Description of the task: Locate the line that contains "Task: Click the Add object button" in the entries below, then repeat it and every following line through the line that contains "Given: Adjust the master volume slider", exactly, and no others.

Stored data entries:
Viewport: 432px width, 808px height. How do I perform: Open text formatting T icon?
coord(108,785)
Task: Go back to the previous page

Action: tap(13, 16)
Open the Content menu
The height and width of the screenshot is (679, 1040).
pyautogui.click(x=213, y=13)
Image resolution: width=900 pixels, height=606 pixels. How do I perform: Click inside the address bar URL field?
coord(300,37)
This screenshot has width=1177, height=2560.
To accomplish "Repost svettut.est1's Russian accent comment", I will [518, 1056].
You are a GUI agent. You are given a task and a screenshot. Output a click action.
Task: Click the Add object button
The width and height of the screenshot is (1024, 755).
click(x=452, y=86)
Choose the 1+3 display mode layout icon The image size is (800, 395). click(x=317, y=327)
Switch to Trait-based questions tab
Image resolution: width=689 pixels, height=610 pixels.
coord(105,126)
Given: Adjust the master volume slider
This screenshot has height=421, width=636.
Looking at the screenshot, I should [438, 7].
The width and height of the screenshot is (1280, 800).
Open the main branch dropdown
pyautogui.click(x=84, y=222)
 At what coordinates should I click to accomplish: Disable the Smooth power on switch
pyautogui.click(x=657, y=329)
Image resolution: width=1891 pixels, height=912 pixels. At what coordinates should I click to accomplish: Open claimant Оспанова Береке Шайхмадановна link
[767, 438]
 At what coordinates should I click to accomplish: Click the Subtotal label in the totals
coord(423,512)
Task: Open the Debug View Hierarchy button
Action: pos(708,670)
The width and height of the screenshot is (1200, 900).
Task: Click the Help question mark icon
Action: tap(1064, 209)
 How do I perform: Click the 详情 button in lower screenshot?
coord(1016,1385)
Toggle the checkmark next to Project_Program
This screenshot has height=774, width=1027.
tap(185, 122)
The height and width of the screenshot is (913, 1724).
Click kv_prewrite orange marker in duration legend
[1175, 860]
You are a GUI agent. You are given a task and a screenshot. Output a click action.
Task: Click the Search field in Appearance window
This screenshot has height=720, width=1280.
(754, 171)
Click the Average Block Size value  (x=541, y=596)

Task solution:
Task: Click the Add object button
The width and height of the screenshot is (1024, 755).
click(x=452, y=86)
Choose the 1+3 display mode layout icon The image size is (800, 395). click(x=317, y=327)
Switch to Trait-based questions tab
Image resolution: width=689 pixels, height=610 pixels.
coord(105,126)
Given: Adjust the master volume slider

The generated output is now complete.